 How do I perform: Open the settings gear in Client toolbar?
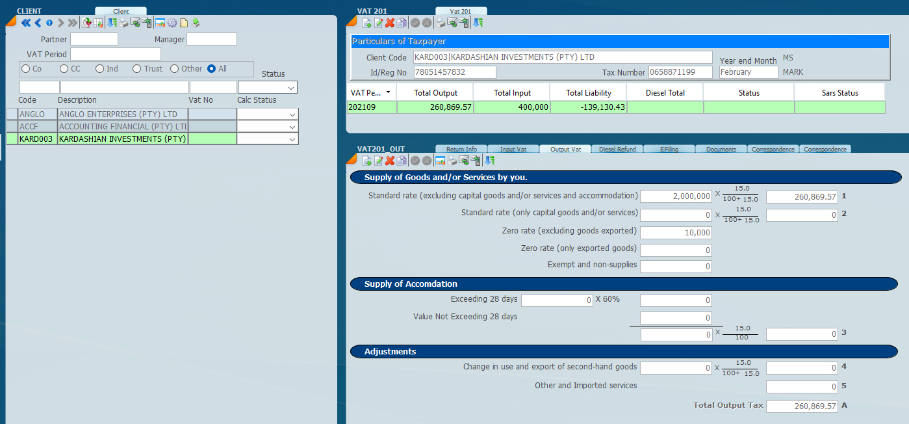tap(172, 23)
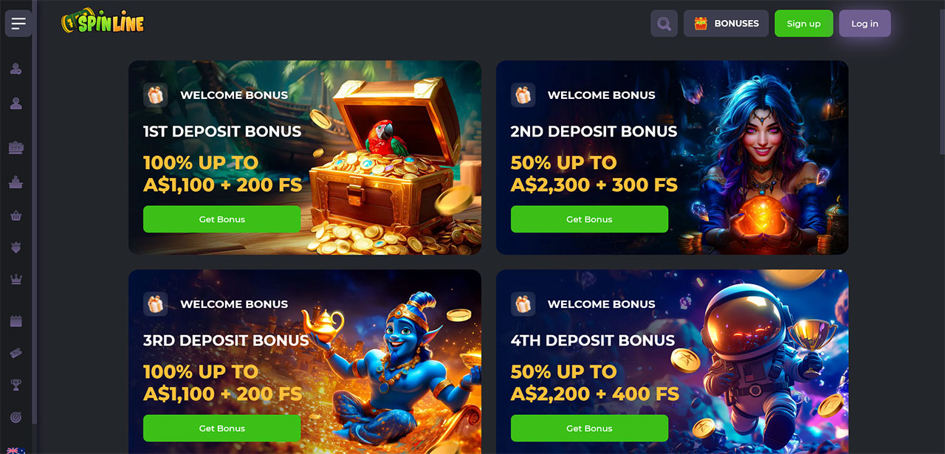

---

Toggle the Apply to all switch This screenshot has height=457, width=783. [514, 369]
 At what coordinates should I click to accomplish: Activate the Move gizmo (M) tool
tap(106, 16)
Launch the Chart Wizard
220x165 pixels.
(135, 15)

--

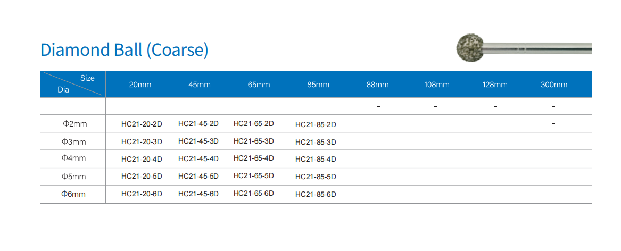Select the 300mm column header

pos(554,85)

- _Goal of the exercise_: Return every line of the records that contains the word "accomplish", matching case exactly.

- _Correct response_:
 At what coordinates should I click to accomplish: Activate the Move gizmo (M) tool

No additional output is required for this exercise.